Srinagar, May 18: A fresh surge in petrol and diesel prices has delivered a sharp blow to Kashmir’s tourism-dependent economy just as the peak summer season begins, compounding challenges from last year’s Pahalgam terror attack and an ongoing LPG supply crunch linked to the Iran–US conflict.

India’s state-run oil marketing companies raised petrol and diesel prices by around Rs 3 per litre on May 15, 2026 ; the first increase in four years, driven by elevated global crude costs amid disruptions in the Strait of Hormuz. “The impact has been immediate. Airfares to the Valley have soared, with tickets that once cost Rs 9,000 now ranging between Rs 13,000 and Rs 16,000, and minimum fares until early June hovering at Rs 10,000. Road transport costs have also climbed sharply. Taxi fares for a full day have risen from Rs 3,500 to Rs 4,500, while bus operators are passing on higher fuel expenses to passengers,” said an industry worker.

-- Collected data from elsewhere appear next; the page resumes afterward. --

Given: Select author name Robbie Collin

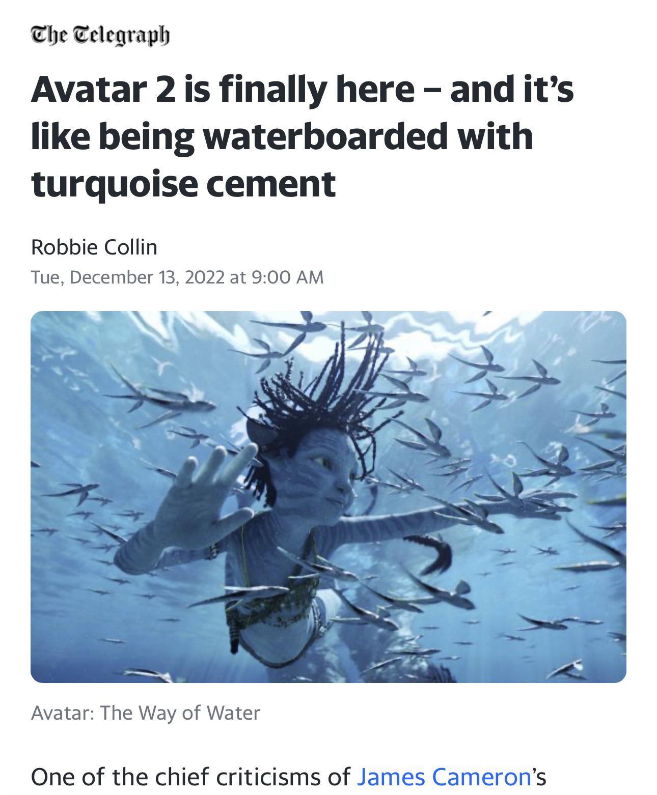Looking at the screenshot, I should pos(94,247).
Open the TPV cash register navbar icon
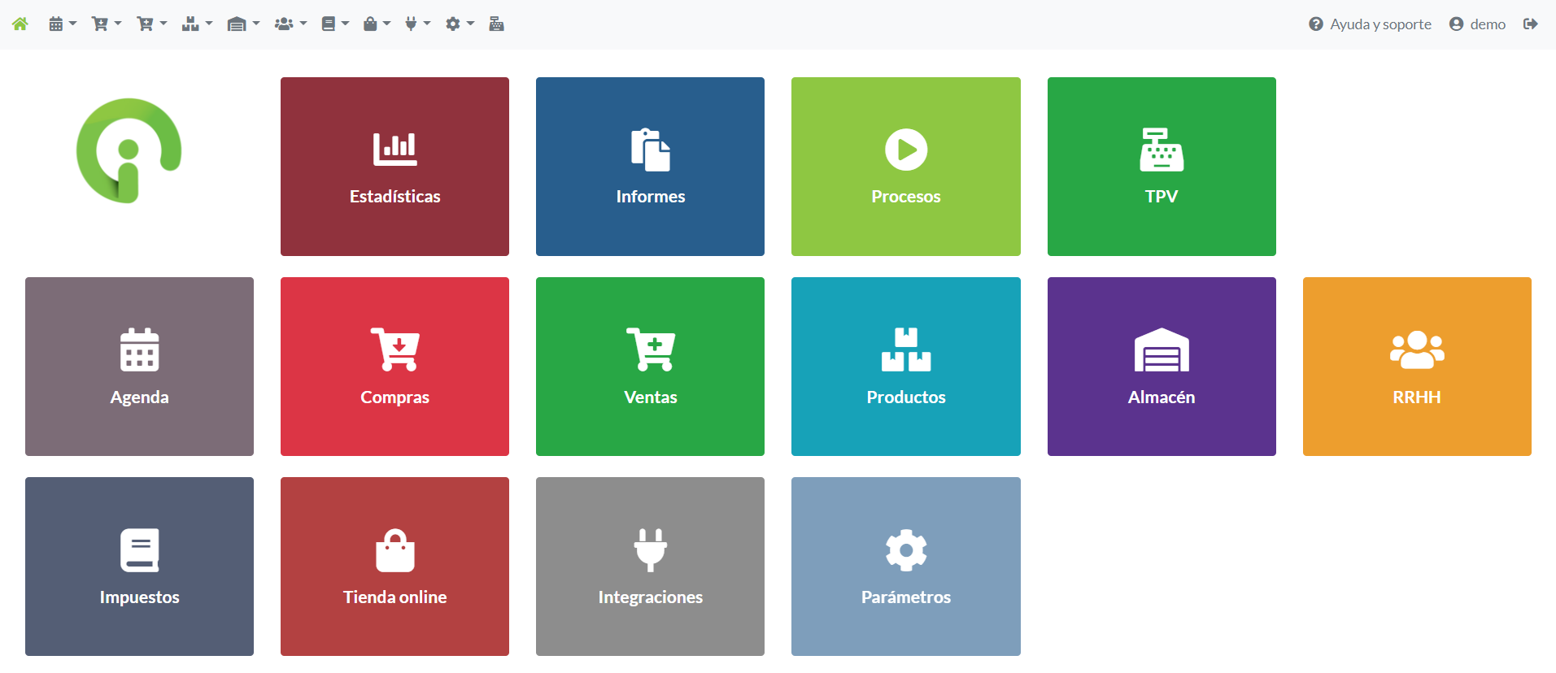 [x=496, y=24]
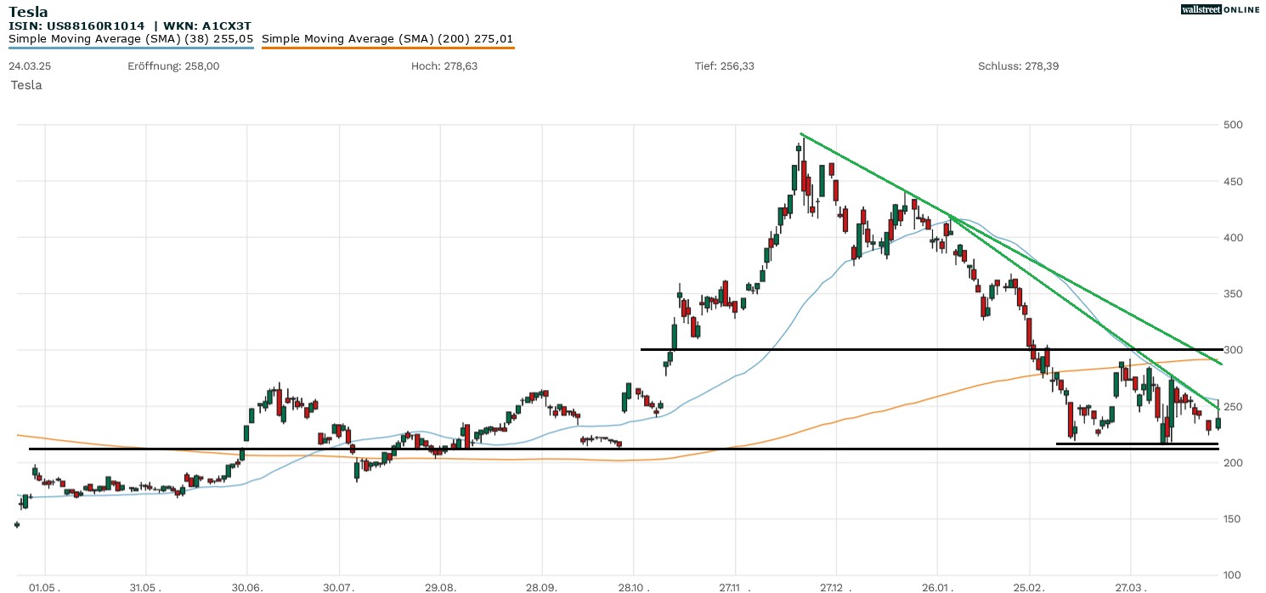Click the bold Tesla title heading
The height and width of the screenshot is (593, 1266).
tap(28, 12)
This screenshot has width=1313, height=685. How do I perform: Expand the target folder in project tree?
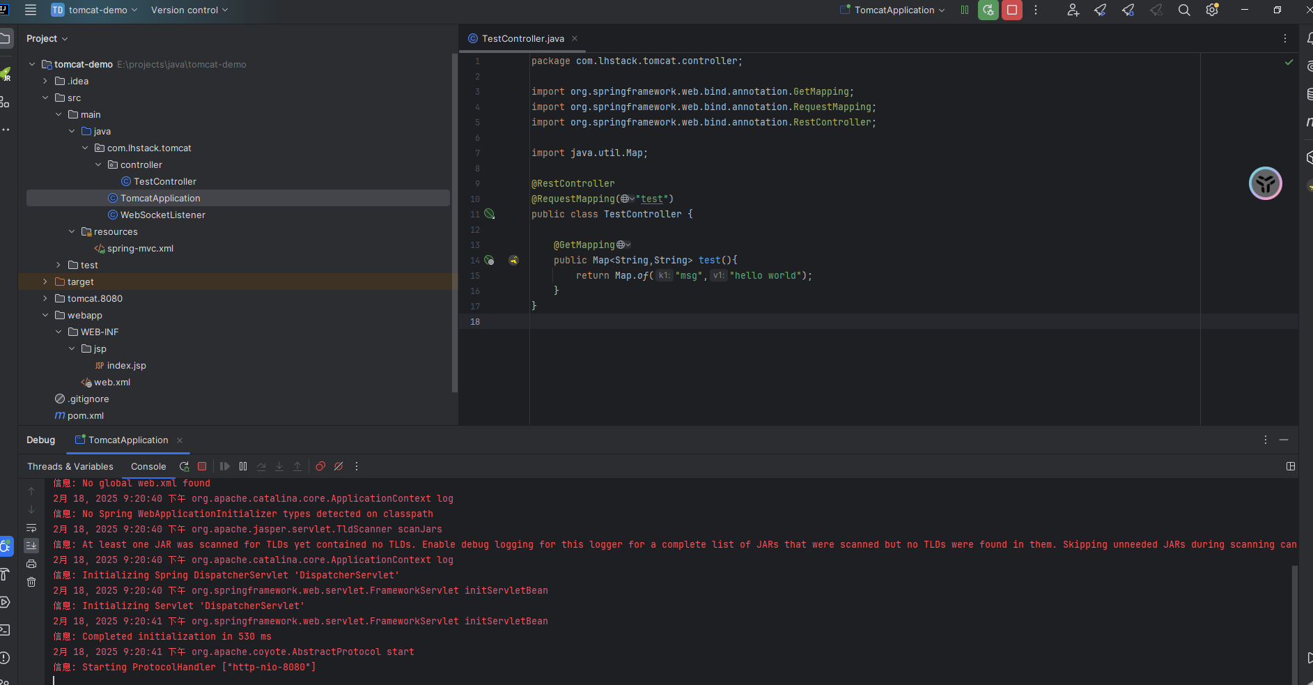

“The rising prices of petrol and diesel have increased my expenses. I have to repay my loans and run my household. Obviously, the increased prices will impact tourists,” said taxi driver Rafiq Ahmed. Hoteliers and houseboat owners, already operating on thin margins, report mounting losses. Many had locked in bookings at pre-hike rates and cannot pass on the additional costs for fuel, food, beverages, and amenities.

“First the Pahalgam attack and then the LPG crisis due to the Iran–US war had already reduced profits. Now with the increase in diesel and petrol prices, the cost of everything has gone up. We are incurring huge losses,” said Gul Farooq, a hotel owner.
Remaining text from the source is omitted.